Position de Macron sur le 3e mandat
Avant de reconnaître qu’Emmanuel Macron a tenté de le dissuader de briguer un troisième mandat. «Je ne vais pas faire état de mes conversations avec le Président français devant la presse. Nous avons des discussions sur différents sujets, y compris celui-là. Il est libre d’avoir son opinion, d’exprimer des désirs, de faire part de sa volonté et, même, de prodiguer des conseils. Moi aussi, j’ai un point de vue personnel sur la politique qu’il mène », explique Macky Sall.
Affaire Pape Ndiaye
Sur le classement 2022 de Reporters sans frontières sur la liberté de la presse qui a vu le Sénégal perdre 24 places, Macky Sall déclare : «ceux qui parlent d’un recul de la liberté de la presse au Sénégal ne font qu’écouter notre opposition, pour laquelle nous sommes la pire démocratie qui soit. Mais regardez le paysage médiatique du Sénégal : nous avons au moins une trentaine de quotidiens, aussi libres les uns que les autres. Il n’y a absolument aucune limitation sur la liberté de la presse. Cependant, il ne faut pas tout confondre : le journaliste arrêté récemment [Pape Ndiaye, Ndlr] ne l’a pas été pour délit de presse, mais pour "diffusion de fausses nouvelles". La justice sénégalaise est reconnue pour son impartialité», assure-t-il.

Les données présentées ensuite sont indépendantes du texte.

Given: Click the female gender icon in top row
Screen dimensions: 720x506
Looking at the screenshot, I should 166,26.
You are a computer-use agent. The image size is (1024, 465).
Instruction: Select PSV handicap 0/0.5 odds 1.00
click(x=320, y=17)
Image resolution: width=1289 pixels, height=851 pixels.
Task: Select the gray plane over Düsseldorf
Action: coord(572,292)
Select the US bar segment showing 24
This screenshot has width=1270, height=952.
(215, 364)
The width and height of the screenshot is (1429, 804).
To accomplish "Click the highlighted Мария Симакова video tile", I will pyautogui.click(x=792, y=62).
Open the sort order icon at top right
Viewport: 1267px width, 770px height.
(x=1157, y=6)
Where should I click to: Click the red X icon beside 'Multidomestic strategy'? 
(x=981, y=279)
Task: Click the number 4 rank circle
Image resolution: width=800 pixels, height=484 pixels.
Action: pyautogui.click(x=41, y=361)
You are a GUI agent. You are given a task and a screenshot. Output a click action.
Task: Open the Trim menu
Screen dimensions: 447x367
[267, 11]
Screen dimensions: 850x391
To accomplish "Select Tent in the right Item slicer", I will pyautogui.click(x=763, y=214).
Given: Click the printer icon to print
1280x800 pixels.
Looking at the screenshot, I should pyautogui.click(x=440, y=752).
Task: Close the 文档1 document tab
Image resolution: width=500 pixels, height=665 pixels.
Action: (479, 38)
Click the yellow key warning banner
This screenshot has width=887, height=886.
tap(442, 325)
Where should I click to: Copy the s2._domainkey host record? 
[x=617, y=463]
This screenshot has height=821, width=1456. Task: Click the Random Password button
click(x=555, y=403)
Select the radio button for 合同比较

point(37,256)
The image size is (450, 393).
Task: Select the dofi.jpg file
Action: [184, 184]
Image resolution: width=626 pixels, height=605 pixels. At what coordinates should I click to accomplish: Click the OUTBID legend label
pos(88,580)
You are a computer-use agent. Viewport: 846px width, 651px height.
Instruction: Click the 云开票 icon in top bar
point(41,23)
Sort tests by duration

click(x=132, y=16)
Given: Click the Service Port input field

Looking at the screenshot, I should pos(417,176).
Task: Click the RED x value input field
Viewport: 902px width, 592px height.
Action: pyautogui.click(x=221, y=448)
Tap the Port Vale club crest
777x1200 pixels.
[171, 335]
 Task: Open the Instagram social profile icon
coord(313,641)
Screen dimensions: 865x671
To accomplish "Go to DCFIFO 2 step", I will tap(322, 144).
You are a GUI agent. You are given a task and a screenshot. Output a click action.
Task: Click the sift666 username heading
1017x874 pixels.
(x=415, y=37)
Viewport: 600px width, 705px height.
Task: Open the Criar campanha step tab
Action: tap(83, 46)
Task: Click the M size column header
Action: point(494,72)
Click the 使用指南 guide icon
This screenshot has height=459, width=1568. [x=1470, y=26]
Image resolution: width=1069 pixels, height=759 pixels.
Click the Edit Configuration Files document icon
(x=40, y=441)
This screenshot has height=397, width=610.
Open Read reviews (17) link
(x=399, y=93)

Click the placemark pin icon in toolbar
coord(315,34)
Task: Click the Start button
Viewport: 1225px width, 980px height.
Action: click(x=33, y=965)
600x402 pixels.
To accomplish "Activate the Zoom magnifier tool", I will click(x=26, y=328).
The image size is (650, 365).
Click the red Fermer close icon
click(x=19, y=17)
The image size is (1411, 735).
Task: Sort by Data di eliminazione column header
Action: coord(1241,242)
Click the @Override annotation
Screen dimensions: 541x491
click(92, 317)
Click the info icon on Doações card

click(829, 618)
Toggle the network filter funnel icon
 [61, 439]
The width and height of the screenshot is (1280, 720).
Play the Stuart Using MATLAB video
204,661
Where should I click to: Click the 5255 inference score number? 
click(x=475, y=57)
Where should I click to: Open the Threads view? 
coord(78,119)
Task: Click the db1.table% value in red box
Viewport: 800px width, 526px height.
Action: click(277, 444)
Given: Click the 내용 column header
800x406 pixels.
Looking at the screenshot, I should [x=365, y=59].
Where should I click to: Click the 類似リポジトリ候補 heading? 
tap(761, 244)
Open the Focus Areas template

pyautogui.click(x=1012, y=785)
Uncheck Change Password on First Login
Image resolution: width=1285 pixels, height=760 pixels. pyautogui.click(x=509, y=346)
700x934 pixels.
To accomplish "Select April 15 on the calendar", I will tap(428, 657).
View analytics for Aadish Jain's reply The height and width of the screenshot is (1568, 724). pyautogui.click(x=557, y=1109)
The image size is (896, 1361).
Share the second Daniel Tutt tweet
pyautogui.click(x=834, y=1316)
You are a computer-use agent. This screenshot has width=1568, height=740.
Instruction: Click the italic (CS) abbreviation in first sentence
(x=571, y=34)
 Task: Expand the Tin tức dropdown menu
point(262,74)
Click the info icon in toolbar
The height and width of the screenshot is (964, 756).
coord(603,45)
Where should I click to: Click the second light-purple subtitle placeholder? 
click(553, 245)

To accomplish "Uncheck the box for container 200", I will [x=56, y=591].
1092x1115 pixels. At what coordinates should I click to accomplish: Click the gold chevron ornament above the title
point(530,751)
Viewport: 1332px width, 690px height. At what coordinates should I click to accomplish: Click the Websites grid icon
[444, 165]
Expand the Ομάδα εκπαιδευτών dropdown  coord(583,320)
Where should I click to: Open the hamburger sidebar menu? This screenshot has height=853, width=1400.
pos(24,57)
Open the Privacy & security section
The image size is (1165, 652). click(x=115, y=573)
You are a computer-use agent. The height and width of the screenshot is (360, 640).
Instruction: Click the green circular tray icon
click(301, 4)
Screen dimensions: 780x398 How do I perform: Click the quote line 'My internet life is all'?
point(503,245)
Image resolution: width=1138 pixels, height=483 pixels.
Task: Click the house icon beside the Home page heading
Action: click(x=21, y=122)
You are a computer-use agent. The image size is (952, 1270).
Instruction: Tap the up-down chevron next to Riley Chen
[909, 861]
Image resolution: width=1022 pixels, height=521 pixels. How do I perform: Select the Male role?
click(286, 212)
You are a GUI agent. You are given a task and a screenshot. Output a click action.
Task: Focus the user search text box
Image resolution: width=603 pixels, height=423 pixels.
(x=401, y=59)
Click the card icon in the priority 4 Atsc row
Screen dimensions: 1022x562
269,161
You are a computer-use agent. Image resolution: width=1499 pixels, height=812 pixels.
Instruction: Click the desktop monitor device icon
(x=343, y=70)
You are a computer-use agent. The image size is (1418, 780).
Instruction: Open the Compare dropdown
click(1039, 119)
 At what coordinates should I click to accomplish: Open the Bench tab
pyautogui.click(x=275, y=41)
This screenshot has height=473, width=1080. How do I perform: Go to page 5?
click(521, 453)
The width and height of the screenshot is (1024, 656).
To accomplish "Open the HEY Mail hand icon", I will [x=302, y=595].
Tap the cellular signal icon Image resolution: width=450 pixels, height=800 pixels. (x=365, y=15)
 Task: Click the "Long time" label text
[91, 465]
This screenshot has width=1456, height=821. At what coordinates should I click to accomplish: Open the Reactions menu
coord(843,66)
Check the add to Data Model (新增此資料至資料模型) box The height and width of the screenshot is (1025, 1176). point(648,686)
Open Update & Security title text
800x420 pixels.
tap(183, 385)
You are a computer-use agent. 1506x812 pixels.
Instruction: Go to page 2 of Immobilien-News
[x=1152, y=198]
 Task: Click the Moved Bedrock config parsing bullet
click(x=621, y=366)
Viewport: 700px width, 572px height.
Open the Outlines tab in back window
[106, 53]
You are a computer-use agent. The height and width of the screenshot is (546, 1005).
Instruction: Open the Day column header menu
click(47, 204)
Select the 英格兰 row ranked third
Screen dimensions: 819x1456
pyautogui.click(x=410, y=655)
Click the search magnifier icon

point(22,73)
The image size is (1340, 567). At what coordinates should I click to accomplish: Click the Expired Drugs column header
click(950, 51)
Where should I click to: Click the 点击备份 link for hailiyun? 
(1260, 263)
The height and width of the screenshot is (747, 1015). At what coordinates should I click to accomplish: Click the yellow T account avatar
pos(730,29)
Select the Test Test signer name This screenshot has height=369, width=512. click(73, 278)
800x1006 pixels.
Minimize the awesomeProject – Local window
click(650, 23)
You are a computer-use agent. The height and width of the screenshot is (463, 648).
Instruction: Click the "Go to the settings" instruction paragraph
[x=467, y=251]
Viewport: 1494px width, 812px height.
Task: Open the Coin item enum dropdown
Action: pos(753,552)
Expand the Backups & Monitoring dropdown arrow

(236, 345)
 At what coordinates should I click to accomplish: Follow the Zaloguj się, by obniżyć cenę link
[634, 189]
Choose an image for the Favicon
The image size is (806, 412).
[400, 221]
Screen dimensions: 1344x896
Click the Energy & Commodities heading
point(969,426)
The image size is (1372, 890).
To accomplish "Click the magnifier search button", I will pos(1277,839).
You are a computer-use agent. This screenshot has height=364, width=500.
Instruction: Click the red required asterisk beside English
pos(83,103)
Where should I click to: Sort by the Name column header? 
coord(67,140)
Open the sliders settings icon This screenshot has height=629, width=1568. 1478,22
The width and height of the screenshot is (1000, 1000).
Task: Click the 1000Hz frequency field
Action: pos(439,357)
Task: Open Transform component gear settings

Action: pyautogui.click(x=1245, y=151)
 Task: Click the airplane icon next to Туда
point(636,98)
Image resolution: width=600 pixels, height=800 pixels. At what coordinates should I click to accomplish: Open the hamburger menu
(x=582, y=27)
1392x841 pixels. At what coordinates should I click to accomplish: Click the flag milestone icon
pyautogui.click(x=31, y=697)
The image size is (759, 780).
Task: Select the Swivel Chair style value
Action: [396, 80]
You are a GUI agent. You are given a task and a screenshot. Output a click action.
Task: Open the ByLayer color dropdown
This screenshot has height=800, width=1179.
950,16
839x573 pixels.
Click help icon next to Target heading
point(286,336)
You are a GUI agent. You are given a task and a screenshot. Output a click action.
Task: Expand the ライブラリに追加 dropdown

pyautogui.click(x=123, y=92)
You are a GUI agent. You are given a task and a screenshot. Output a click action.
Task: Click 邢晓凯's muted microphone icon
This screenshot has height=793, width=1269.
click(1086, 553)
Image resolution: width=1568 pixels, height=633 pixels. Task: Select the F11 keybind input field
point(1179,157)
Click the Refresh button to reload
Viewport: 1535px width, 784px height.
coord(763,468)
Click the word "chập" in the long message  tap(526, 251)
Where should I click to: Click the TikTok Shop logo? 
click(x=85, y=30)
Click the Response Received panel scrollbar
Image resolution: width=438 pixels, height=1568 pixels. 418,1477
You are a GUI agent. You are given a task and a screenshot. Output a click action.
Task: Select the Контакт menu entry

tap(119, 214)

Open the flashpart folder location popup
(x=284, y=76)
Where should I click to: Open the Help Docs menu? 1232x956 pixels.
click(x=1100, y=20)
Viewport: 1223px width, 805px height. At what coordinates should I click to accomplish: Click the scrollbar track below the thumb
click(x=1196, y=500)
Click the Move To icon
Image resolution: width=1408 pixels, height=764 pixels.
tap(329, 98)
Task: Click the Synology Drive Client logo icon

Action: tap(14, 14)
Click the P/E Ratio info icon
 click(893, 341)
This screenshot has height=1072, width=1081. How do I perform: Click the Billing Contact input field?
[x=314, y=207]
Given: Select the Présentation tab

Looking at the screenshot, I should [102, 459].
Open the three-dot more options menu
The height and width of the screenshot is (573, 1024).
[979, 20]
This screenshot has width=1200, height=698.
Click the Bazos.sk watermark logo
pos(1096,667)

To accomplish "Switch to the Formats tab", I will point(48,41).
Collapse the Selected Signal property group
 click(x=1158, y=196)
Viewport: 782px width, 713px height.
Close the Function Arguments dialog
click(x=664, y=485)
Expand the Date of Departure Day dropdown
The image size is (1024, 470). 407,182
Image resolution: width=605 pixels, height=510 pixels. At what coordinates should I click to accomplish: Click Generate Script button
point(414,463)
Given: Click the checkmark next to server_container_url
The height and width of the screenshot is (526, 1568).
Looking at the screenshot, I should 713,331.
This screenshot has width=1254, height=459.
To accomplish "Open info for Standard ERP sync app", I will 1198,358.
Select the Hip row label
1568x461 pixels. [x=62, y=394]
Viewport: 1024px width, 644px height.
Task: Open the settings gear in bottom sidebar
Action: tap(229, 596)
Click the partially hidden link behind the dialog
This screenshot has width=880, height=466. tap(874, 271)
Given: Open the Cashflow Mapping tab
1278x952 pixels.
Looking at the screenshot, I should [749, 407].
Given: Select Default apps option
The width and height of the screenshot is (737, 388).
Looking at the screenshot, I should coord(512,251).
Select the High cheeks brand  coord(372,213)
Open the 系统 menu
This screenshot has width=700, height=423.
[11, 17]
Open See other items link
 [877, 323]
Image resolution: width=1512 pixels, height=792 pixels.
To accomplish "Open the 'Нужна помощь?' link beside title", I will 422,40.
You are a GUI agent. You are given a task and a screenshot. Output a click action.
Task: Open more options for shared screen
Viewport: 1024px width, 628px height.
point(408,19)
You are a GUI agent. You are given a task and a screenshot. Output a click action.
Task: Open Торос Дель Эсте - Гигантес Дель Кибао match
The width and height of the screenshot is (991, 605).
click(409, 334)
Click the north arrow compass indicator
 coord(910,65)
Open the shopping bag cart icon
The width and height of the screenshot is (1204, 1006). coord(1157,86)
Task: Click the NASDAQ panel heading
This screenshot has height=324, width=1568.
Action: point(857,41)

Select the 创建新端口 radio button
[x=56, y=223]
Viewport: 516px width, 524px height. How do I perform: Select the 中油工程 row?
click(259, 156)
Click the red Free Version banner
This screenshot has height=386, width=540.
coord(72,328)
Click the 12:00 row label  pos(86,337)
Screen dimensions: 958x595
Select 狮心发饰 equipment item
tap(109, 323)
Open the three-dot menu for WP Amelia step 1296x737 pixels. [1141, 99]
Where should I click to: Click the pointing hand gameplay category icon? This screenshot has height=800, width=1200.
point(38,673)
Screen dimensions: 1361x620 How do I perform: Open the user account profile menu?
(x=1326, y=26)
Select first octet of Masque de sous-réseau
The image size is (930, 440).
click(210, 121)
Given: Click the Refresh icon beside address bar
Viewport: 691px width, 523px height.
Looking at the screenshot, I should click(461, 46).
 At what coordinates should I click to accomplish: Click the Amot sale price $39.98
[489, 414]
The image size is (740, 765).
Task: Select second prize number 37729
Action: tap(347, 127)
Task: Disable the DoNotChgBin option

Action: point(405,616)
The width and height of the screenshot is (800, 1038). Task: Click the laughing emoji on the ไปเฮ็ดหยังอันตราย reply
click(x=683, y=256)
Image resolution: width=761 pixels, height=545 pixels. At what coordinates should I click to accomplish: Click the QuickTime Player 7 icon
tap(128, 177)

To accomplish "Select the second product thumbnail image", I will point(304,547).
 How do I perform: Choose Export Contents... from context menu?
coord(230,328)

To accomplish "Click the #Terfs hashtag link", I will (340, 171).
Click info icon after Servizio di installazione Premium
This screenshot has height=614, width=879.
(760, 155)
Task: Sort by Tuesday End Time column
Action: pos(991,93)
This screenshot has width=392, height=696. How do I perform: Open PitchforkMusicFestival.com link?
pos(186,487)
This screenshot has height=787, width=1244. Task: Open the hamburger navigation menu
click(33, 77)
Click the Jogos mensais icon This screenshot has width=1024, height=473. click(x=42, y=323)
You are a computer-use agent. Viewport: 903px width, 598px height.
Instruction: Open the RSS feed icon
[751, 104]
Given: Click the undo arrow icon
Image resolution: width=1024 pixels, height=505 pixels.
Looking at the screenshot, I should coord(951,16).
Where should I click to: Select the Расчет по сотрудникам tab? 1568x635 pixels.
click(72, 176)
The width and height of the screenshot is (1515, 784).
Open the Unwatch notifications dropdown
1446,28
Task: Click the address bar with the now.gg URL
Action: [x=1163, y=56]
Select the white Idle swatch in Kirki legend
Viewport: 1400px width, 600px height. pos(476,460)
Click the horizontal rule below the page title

Cas Cheikh Hadjibou Soumaré
Avant d’enchainer sur le cas de l’ancien Premier ministre Cheikh Hadjibou Soumaré qui a également été inculpé pour "diffusion de fausses nouvelles", pour avoir demandé, dans une lettre ouverte, s'il avait versé un don à Marine le Pen. «Là, il s’agit d’un cas de diffamation. Comment un individu peut-il insinuer gratuitement que le président de la République a versé 12 millions d’euros à Marine le Pen ? Dans ce courrier, il me demande si j’ai donné cet argent ; demain, certains diront que je l’ai fait. S’il possède la preuve d’un tel financement, qu’il la fournisse ! L’on ne peut pas lancer ainsi des accusations sans preuves, puis, lorsque la justice est saisie et effectue son travail, crier à la chasse aux opposants. C’est trop facile», fustige le président de la République.